We’re now going to work out the
distance 𝑥 it travelled before it attained this velocity. Now, we’ll need to be a little bit
careful here. Distance is the scalar version of
displacement. It’s the absolute value of
displacement. We know that we can integrate our
function for velocity to find a function for displacement. And then, we can evaluate that
between one and zero to find the total displacement. What we’ll do to check whether this
is going to give us the same value as distance is check the shape of the graph. If the curve sits purely above or
purely below the 𝑥-axis, then we know that the absolute value of the displacement
will be equal to the distance. Well, between zero and one, the
graph does indeed sit purely above the 𝑥-axis or the 𝑡-axis in this case.
So the total distance travelled
will be given by the area between the curve and the 𝑡-axis bounded by the lines 𝑡
equals zero and 𝑡 equals one. That’s simply the definite integral
between zero and one of the function for velocity with respect to time. Integrating gives us negative five
𝑡 to the fourth power over 12 plus five 𝑡 squared over two. And when we evaluate that between
one and zero, we get negative five over 12 plus five over two minus zero, which is
25 12ths. 𝑣 max is equal to ten thirds and
the distance 𝑥 it travelled before it attained 𝑣 max is 25 over 12 meters.

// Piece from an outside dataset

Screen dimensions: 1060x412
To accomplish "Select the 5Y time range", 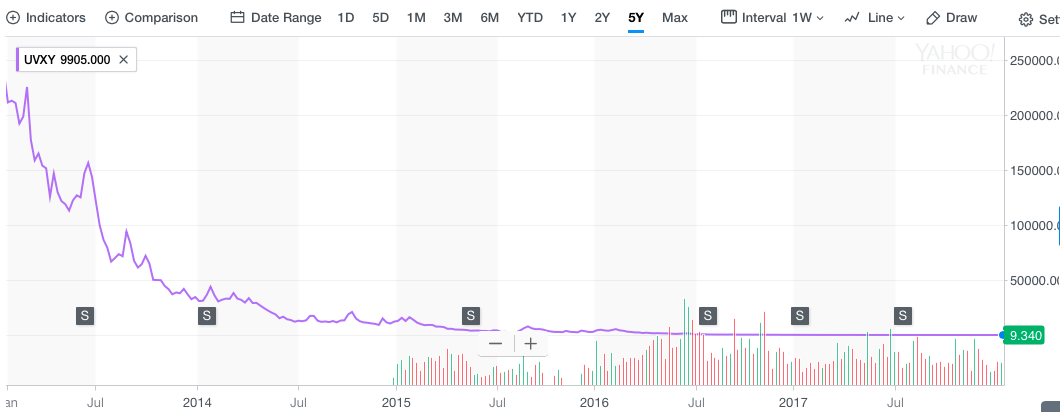I will [636, 18].
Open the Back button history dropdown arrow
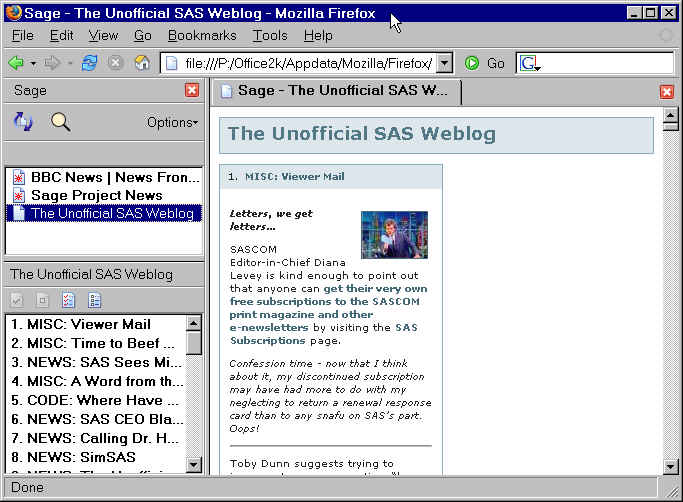This screenshot has height=502, width=683. 33,63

In this example, we saw that we can
use a definite integration to evaluate the total distance travelled of a
particle. We’ll consider one more example of
this form.
A particle moves along the 𝑥-axis
with a velocity 𝑣 meters per second of 𝑣 equals cos of 𝑡. Find the total distance travelled
during the time interval zero is less than or equal to 𝑡, which is less than or
equal to three 𝜋 by 𝑡.
We have to be careful here. Remember, distance is the magnitude
of displacement. We find displacement by evaluating
the integral of the function for velocity. Now that, of course, can be
considered as the area between the curve and the 𝑥-axis. The problem we have here is that
cos of 𝑡 is both positive and negative over time interval 𝑡 is greater than or
equal to zero and less than or equal to three 𝜋 by two. So we’re going to evaluate this in
two parts.
We’ll say that the total distance
travelled is equal to the sum of the magnitude of the displacement between 𝑡 equals
zero and 𝑡 equals 𝜋 by two and the magnitude of the displacement between 𝑡 equals
𝜋 by two and three 𝜋 by two. The magnitude of the displacement
between 𝑡 equals zero and 𝑡 equals 𝜋 by two is quite straightforward. It’s the definite integral of cos
of 𝑡 evaluated between zero and 𝜋 by two. The magnitude of the displacement
between 𝜋 by two and three 𝜋 by two is a little trickier though. Since this part of the graphs sits
below the 𝑥-axis, we know we’re going to end up with a negative value when we
integrate. We can, therefore, say that the
magnitude is equal to the negative integral of cos of 𝑡 between 𝜋 by two and three
𝜋 by two or the integral evaluated between three 𝜋 by two and 𝜋 by two of cos of
𝑡.
Remember, reversing our limits just
has the effect of changing the sign of our solution. The integral of cos of 𝑥 d𝑥 is
sin of 𝑥 plus 𝑐. So the integral of cos of 𝑡 is sin
of 𝑡. And we don’t need that constant of
integration because we’re dealing with a definite integral. Evaluating this between our limits
and we get sin of 𝜋 by two minus sin of zero plus sin of 𝜋 by two minus sin of
three 𝜋 by two. sin of 𝜋 by two is one and sin of zero is zero. We also know that sin of three 𝜋
by two is negative one. So we have one minus zero plus one
minus negative one, which is equal to three. And we can, therefore, say that the
total distance travelled during the time interval 𝑡 is greater than or equal to
zero and less than or equal to three 𝜋 by two is three meters.
In this video, we’ve seen that we
can use integration to derive functions for velocity and displacement from functions
for acceleration and velocity, respectively. We also saw that we can integrate a
function for acceleration twice to help us find a function for displacement, but
that we need initial values for velocity and displacement to find a particular
solution. We also saw that definite integrals
can be used to help us find the total displacement or distance travelled. But that’s in a latter case, we’ll
need to consider the shape of the graph before evaluating.